Wenn sich Ihre Schwester für eine Erziehungsrente entscheidet, werden die Zeiten des Erziehungsrentenbezugs bei der späteren Altersrente als Anrechnungszeiten gewertet. Bei Witwenrentenbezug werden später keine Anrechnungszeiten im Versicherungskonto Ihrer Schwester gutgeschrieben. Zu beachten ist auch, dass alle Versicherungszeiten, die in die Berechnung der Erziehungsrente eingehen, mit einem 10,8%igen Abschlag bewertet werden und dieser Abschlag auch in der Altersrente erhalten bleibt. Dagegen ist aufgrund eines Witwenrentenbezugs in der Altersrente kein Abschlag zu berücksichtigen.
Wie Sie sehen, kann man eine pauschale Aussage zur Höhe der Renten nicht treffen. Insbesondere kann man pauschal nicht von einem Rentenmehrwert in Höhe von 48.000 EUR sprechen.
Um eine Entscheidung zu treffen, sollte sich Ihre Schwester von ihrem zuständigen Rentenversicherungsträger hierzu ausführlich beraten lassen. Sie sollte beachten, dass sie die Entscheidung zum Rentensplitting nur innerhalb von 12 Monaten nach dem Tod ihres Ehegatten treffen kann.

von
Magnus

Zitiert von: Little Steven

Zu beachten ist auch, dass alle Versicherungszeiten, die in die Berechnung der Erziehungsrente eingehen, mit einem 10,8%igen Abschlag bewertet werden und dieser Abschlag auch in der Altersrente erhalten bleibt.
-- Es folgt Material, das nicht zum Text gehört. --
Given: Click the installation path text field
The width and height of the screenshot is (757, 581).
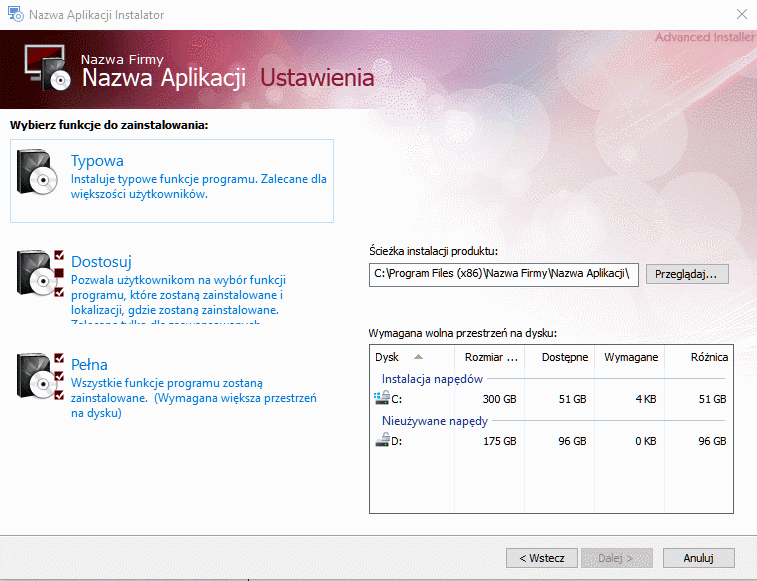Looking at the screenshot, I should (503, 274).
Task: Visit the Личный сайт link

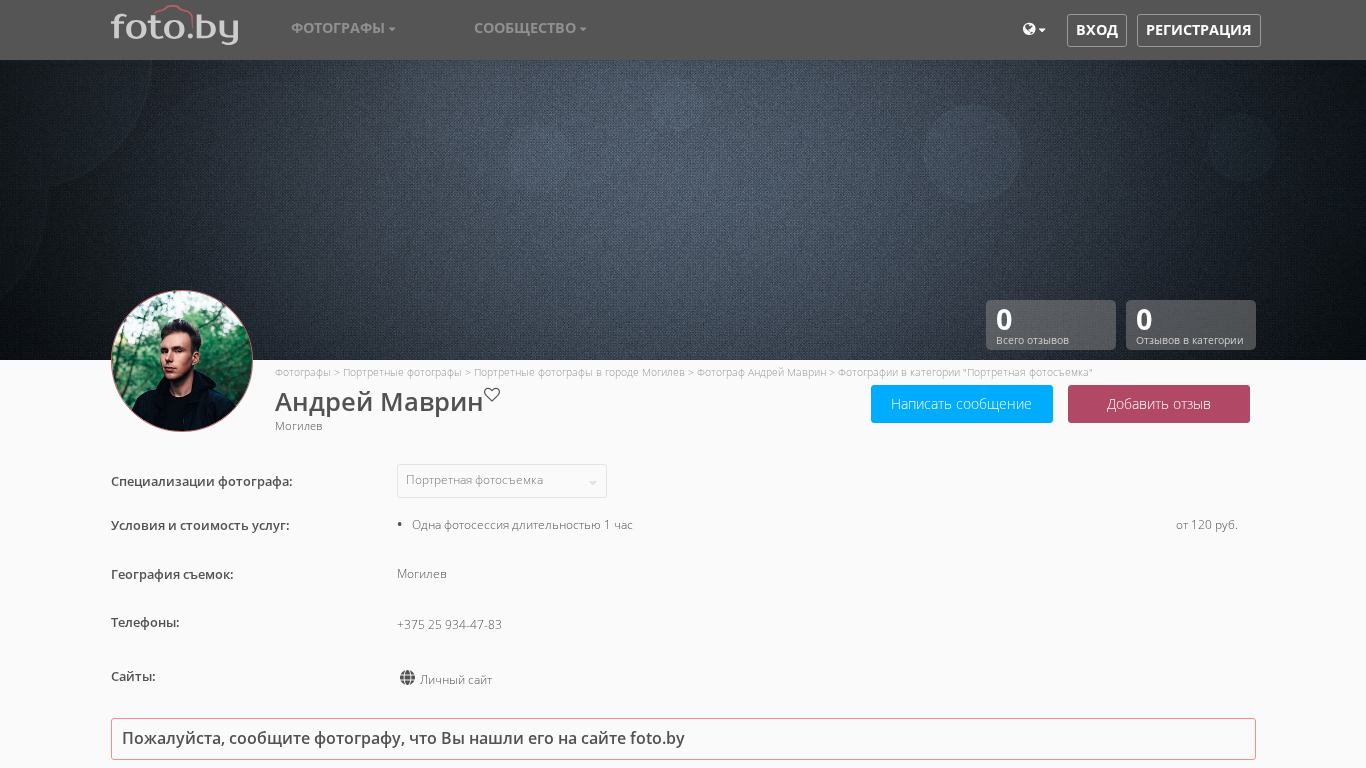Action: pyautogui.click(x=456, y=680)
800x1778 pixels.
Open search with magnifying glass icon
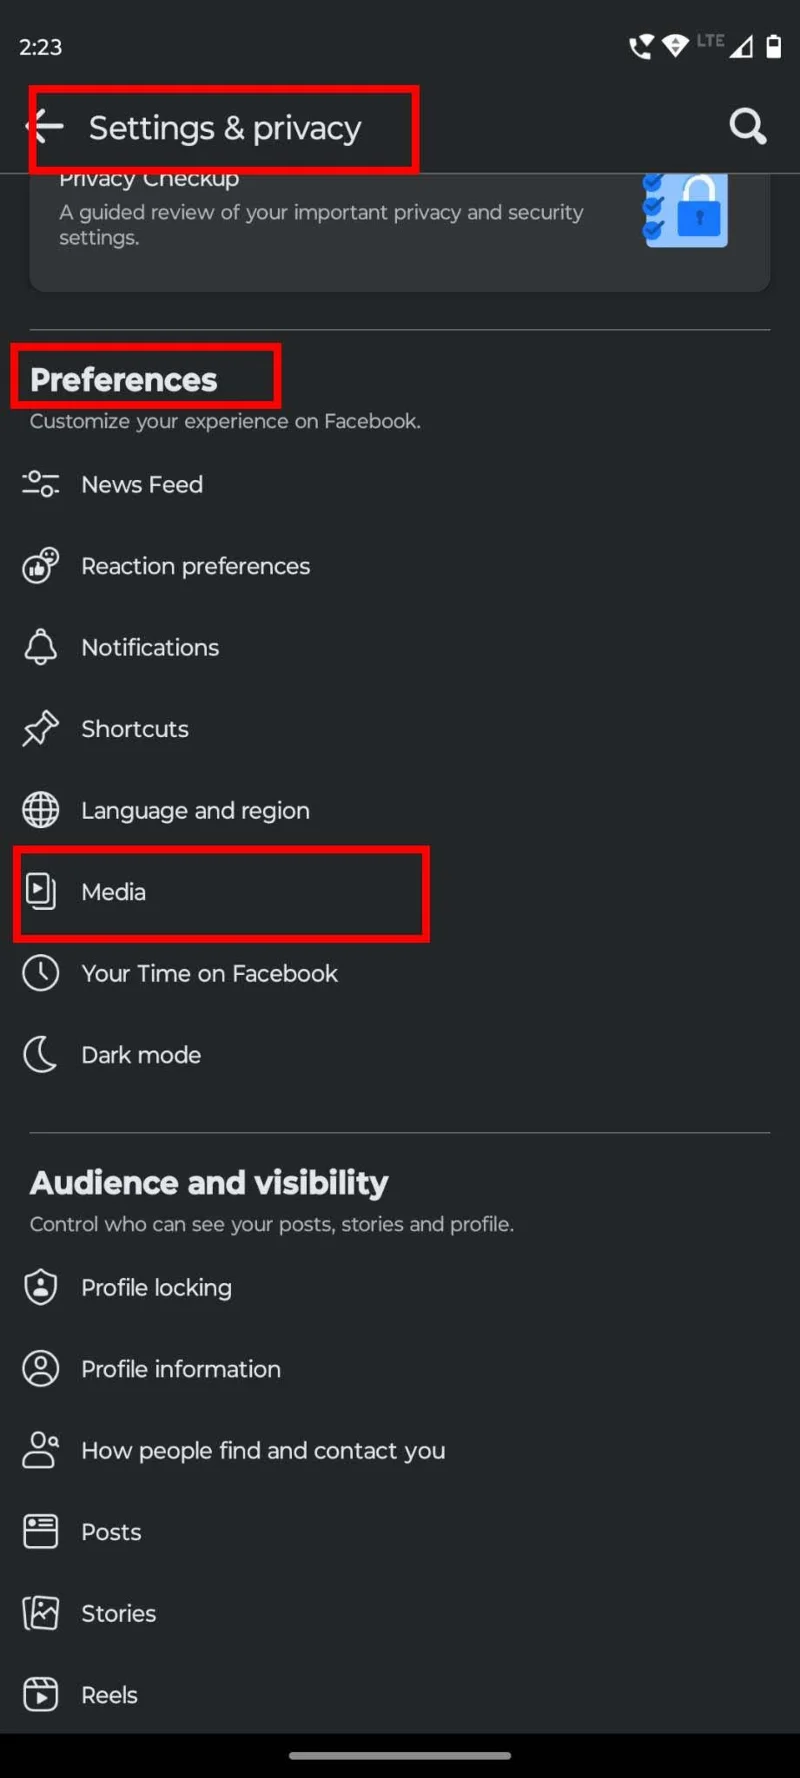pos(747,127)
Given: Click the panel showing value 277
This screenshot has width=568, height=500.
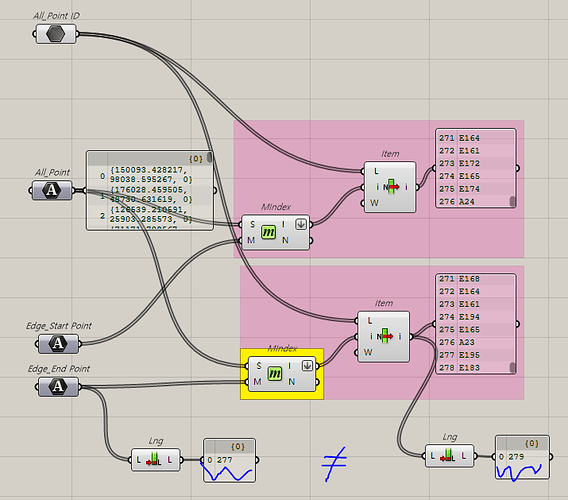Looking at the screenshot, I should (230, 461).
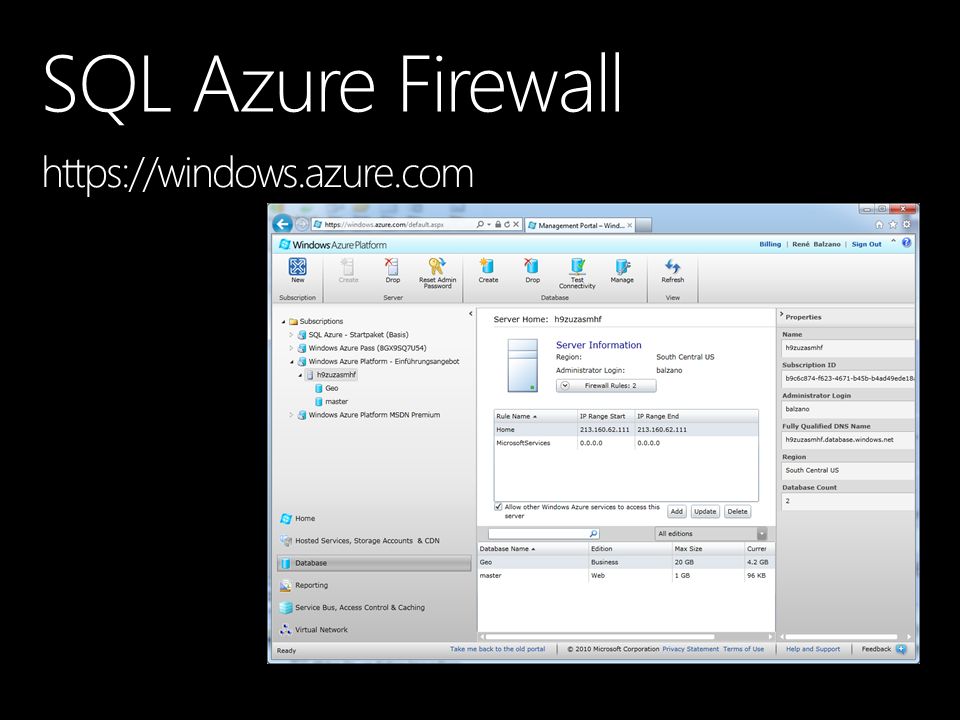The image size is (960, 720).
Task: Open the All editions dropdown
Action: click(x=711, y=533)
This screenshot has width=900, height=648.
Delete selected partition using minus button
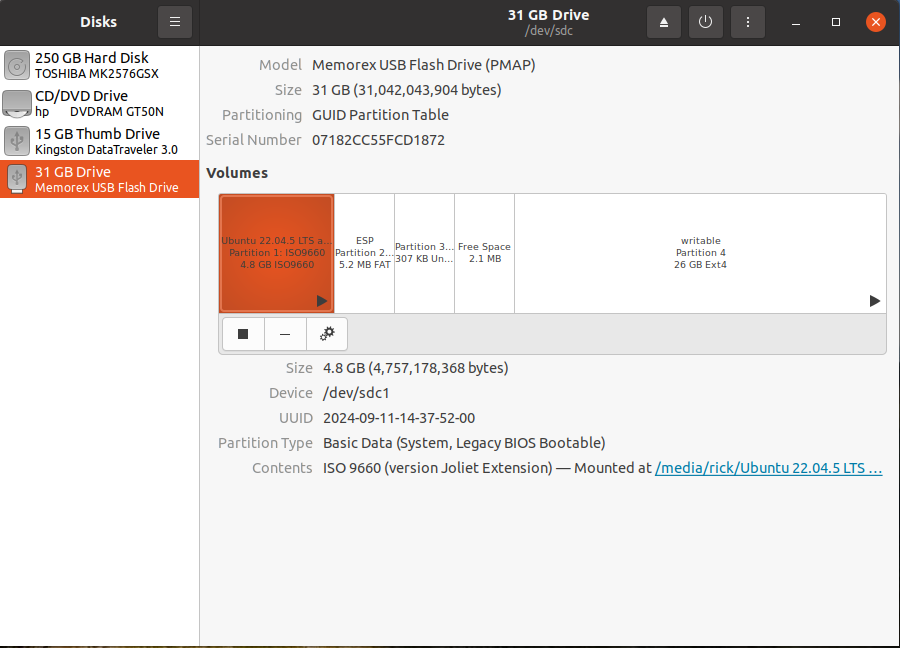285,334
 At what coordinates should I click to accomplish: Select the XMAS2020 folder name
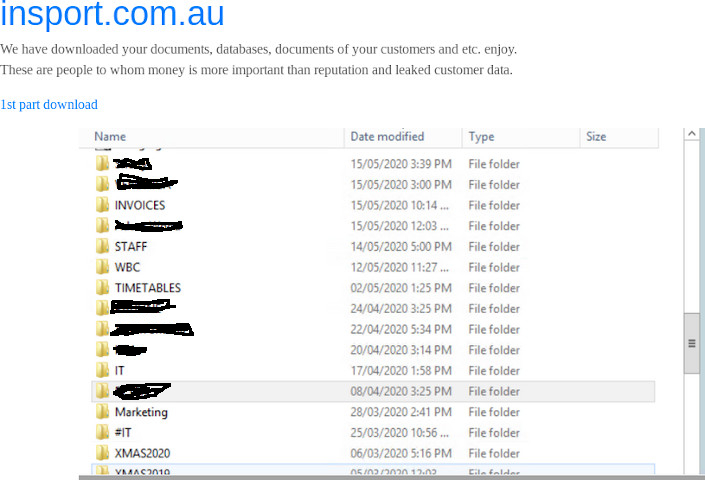tap(142, 453)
Wenn ich richtig rechne, könnte die Witwe noch 15 Jahre eine Erziehungsrente beziehen, dann wäre sie 48 Jahre alt.
Somit kann die Erziehungsrente nicht nahtlos in eine Altersrente übergehen.
Warum sollte dann der Abschlag von 10,8 % auch in der späteren Altersrente erhalten bleiben??

von
Wundernase

[quote=2]
....
Um eine Entscheidung zu treffen, sollte sich Ihre Schwester von ihrem zuständigen Rentenversicherungsträger hierzu ausführlich beraten lassen......

[/.qoute]

Können die denn meiner Schwester auch berechnen, wie groß der Vorteil des Erziehungsrentenbezugs in der Altersrente ist so wie er von Magnus beschrieben wurde? Eine volle Beschäftigung ist ja sehr wahrscheinlich, wenn die Kinder erst volljährig sind.